**Passage:**
Meir is a suburb in Stoke-on-Trent, Staffordshire situated between Lightwood and Longton. Meir Park estate extends from Meir uphill to the Meir Heath and Rough Close village hall,  located in Meir Heath.

Meir Aerodrome
Meir Aerodrome closed in the early 1970s and the site has now become the Meir Park housing estate. The earlier parts have mainly aviation-associated street names. The last official flight was on 16 August 1973 when Fred Holdcroft flew a Piper Tri-Pacer carrying a Sentinel journalist to Manchester. The last unofficial flight "a year or two" later by Eric Clutton was in a home-made folding machine called FRED (Flying Runabout Experimental Design) which the pilot towed home behind his car. The light planes used to be parked on the grass alongside the A50 road, opposite the Airport Garage, which remains. Staffordshire Potteries had a factory (now demolished) beside the aerodrome.

**Short task:**
Answer these questions from the passage about Meir:
(a) Between which two places is Meir situated?
(b) What did the site of Meir Aerodrome become?
(c) What aircraft did Fred Holdcroft fly on the last official flight?

**Records:**
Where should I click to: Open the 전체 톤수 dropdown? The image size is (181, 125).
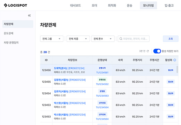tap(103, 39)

...

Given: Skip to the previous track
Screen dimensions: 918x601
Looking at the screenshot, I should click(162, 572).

**Solution to this problem:**
(a) Lightwood and Longton
(b) The Meir Park housing estate
(c) A Piper Tri-Pacer